**Exercise tasks:**
A: In the text on filling in a form with Puppeteer, what workaround was added for the error "Node is either not visible or not an HTMLElement"?
B: From the text on filling in a form with Puppeteer, extract the passage between "The final issue" and "of any transitions.", inclusive.
C: Write what comes next in the text on filling in a form with Puppeteer, starting after its last sentence.

**Text under study:**

_ _ _ _ _ _ _

I matched up each field on this form to the respective column in the CSV file.

empty transaction form

I continued to set the values directly with in-page JS.

await page.evaluate(transaction => {
    document.getElementById('edt_00').value = transaction.description;
    document.getElementById('edt_01').value = transaction.dateSold;
    document.getElementById('edt_02').value = transaction.dateAcquired;
    document.getElementById('edt_03').value = transaction.grossProceeds;
    document.getElementById('edt_04').value = transaction.costBasis;

    let category;
    if (transaction.reportingCategory === 'D') {
        category = '4';
    } else if (transaction.reportingCategory === 'A') {
        category = '1';
    } else {
        throw new Error('Unexpected reporting category');
    }

    document.getElementById('combo_00').value = category;
}, transaction);

But I ran into validation errors, even though I could see the values in the fields before trying to continue. I received an error message, and the fields were blanked out.

form validation errors

I suspected that the form has validation that runs as the user enters data. By setting the value directly, the validation was bypassed, and it thought the user had left the fields blank. After reading through this issue and this question, I found a better approach, which was to use the type and select methods instead of setting values with JS. Using these methods fixed the issue.

await page.type('#edt_00', transaction.description);
await page.select('#combo_00', category);

After submitting the transaction, there was a radio selection to choose if I wanted to submit another one. I tried clicking the “enter a new transaction” radio with Puppeteer’s click method.

await page.click('#radio_00\\:0');

But this time, the more ergonomic approach didn’t work. After hitting continue, the page thought I didn’t make a choice. I tried clicking the radio with JS, and I was able to continue.

await page.evaluate(() => {
    document.querySelector('#radio_00\\:0').click();
});

The final issue I ran into was that I would get Error: Node is either not visible or not an HTMLElement when trying to fill in info on the new transaction page. My guess for the root cause is that the site animates some DOM changes, like the appearance of the form, most likely with CSS transitions. Puppeteer’s waitFor only detects the element’s existence in the DOM. It doesn’t know if the element is visible, if click handlers have been attached, etc. I added a one second sleep as a workaround. A future improvement would be to find a way to wait for the end of any transitions.

_ _ _ _ _ _ _

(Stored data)

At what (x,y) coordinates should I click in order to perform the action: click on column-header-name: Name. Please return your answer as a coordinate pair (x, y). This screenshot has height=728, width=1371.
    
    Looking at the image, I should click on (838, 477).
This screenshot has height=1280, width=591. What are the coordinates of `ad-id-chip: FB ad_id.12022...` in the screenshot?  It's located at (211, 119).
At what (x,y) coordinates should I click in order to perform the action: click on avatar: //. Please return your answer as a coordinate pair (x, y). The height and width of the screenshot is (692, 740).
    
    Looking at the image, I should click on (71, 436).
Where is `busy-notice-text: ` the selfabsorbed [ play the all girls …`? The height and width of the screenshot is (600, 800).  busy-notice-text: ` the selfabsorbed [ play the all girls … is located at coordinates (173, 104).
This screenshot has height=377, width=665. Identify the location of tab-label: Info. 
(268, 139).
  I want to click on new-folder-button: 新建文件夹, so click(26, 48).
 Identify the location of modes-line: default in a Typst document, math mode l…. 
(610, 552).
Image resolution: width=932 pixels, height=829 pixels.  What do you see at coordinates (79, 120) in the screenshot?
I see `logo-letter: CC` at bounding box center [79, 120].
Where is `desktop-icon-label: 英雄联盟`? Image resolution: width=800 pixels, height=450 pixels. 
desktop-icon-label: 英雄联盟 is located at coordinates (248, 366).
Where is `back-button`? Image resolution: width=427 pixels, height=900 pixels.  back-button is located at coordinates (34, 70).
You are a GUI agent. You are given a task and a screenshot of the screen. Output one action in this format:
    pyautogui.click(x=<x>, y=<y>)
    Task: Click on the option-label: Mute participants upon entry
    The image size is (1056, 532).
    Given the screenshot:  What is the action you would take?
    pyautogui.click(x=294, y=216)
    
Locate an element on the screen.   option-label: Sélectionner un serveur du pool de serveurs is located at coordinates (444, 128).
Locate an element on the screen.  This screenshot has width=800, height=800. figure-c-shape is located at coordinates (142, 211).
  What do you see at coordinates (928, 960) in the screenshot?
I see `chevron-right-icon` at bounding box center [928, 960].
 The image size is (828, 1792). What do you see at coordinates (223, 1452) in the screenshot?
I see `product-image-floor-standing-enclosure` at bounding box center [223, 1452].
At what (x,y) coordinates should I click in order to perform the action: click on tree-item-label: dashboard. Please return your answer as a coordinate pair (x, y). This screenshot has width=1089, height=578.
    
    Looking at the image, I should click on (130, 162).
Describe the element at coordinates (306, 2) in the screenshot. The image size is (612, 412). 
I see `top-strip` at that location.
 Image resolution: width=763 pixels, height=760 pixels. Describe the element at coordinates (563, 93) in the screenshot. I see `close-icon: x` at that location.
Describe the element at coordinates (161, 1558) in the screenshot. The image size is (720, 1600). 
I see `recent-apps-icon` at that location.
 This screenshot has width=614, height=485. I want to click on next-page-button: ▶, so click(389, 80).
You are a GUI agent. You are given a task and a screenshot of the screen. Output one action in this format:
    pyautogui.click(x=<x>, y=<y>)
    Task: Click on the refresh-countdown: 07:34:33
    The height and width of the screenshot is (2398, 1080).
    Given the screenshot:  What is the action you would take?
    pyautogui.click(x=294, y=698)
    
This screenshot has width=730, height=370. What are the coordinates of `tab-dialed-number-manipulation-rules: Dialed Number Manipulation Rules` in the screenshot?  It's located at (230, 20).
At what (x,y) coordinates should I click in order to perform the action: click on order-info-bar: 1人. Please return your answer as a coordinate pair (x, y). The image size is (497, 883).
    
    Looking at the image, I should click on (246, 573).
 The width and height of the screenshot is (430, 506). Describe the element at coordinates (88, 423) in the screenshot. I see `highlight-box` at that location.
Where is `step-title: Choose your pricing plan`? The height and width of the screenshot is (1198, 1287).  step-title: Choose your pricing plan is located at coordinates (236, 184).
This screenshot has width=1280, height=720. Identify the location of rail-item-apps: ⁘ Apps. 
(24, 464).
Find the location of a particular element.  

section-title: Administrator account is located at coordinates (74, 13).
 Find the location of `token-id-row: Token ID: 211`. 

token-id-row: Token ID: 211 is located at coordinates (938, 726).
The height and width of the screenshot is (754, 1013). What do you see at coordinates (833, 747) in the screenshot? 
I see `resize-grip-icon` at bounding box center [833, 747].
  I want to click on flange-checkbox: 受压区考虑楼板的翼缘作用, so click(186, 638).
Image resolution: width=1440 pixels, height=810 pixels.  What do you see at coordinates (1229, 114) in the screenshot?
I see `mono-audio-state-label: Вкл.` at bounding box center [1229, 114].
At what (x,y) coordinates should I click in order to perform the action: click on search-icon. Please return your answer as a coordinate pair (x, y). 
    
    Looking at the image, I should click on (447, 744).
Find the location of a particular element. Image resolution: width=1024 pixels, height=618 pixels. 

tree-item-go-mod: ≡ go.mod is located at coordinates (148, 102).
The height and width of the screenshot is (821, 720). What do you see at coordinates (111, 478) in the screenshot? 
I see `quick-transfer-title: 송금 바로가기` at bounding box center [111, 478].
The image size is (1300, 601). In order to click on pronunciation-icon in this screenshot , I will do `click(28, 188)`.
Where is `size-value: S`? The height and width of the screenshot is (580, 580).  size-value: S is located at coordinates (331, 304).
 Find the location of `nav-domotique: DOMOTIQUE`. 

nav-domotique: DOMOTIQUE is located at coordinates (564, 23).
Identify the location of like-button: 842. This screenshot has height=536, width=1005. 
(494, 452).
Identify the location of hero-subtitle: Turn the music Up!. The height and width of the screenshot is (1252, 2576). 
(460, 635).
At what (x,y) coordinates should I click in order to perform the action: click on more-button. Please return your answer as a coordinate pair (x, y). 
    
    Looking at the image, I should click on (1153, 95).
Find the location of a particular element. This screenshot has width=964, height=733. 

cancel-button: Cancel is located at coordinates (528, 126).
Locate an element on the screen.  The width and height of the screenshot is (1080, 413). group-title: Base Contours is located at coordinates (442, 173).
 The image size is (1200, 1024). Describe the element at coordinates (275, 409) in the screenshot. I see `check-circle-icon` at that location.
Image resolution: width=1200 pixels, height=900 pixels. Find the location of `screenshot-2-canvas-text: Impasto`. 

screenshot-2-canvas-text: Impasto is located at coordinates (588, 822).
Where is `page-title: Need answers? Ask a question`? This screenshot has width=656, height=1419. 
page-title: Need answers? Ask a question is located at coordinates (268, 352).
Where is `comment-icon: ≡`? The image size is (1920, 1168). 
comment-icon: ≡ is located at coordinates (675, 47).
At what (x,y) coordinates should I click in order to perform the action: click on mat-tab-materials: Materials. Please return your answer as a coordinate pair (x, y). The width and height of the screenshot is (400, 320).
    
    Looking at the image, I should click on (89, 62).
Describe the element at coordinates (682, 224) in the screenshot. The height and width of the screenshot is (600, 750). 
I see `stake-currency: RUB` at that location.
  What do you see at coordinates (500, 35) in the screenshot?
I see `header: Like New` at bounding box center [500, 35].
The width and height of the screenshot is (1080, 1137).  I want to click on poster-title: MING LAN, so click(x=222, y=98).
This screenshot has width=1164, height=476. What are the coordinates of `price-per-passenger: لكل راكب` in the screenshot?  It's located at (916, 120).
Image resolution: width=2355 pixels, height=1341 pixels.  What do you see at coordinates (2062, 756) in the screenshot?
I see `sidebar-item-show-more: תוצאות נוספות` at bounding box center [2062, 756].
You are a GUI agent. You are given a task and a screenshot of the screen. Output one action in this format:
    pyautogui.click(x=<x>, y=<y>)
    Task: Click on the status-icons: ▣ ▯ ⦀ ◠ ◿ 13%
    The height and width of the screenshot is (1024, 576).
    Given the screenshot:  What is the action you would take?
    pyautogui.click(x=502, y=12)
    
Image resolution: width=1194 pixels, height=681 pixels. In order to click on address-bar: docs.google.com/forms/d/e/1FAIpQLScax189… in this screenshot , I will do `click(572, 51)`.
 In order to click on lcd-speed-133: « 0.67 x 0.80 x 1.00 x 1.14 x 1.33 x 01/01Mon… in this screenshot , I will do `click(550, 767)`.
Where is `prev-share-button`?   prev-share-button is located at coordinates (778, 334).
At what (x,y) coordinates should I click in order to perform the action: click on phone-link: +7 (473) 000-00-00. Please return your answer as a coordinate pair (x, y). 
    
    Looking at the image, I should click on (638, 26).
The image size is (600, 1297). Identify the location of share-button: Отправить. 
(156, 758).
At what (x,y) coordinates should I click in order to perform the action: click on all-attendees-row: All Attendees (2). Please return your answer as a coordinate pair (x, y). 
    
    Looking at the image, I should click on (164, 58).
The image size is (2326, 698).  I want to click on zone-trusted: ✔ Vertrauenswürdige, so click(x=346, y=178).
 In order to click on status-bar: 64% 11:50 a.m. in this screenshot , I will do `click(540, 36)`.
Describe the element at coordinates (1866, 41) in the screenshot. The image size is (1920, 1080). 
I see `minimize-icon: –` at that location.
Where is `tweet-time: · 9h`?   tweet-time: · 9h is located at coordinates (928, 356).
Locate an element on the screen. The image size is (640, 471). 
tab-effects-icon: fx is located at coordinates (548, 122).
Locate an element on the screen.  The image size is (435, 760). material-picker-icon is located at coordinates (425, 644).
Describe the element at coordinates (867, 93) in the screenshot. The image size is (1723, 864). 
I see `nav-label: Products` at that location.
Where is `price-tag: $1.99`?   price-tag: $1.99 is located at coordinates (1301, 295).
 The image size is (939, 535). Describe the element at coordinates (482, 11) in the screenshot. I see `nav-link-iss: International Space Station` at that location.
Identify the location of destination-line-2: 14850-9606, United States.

_ _ _ _ _ _ _

**Answers provided:**
A: A one-second sleep.

B:
The final issue I ran into was that I would get Error: Node is either not visible or not an HTMLElement when trying to fill in info on the new transaction page. My guess for the root cause is that the site animates some DOM changes, like the appearance of the form, most likely with CSS transitions. Puppeteer’s waitFor only detects the element’s existence in the DOM. It doesn’t know if the element is visible, if click handlers have been attached, etc. I added a one second sleep as a workaround. A future improvement would be to find a way to wait for the end of any transitions.

C:
In the end, the script took about 30 minutes to fill in all my transactions. I checked several of them to verify that the information was transcribed correctly.

filled Betterment sales page

Conclusion

I have three main takeaways from my first experiment with Puppeteer. The first is that I should default to using the high-level API (e.g. type, select, click) first before resorting to injecting JS with evaluate. The high-level API is cleaner and better simulates a real human being using the website.

The second is that I need to be smarter about waiting for things to be ready rather than adding sleeps. I’ve resorted to sleeping quite often in my past end-to-end test code, but it’s something I need to minimize going forward.

The third is that handling websites that use fancier techniques like animations or are built as SPAs can be tricky. I found multiple issues with people having problems interacting with elements, and a common explanation is that the site’s JS hasn’t fully run yet.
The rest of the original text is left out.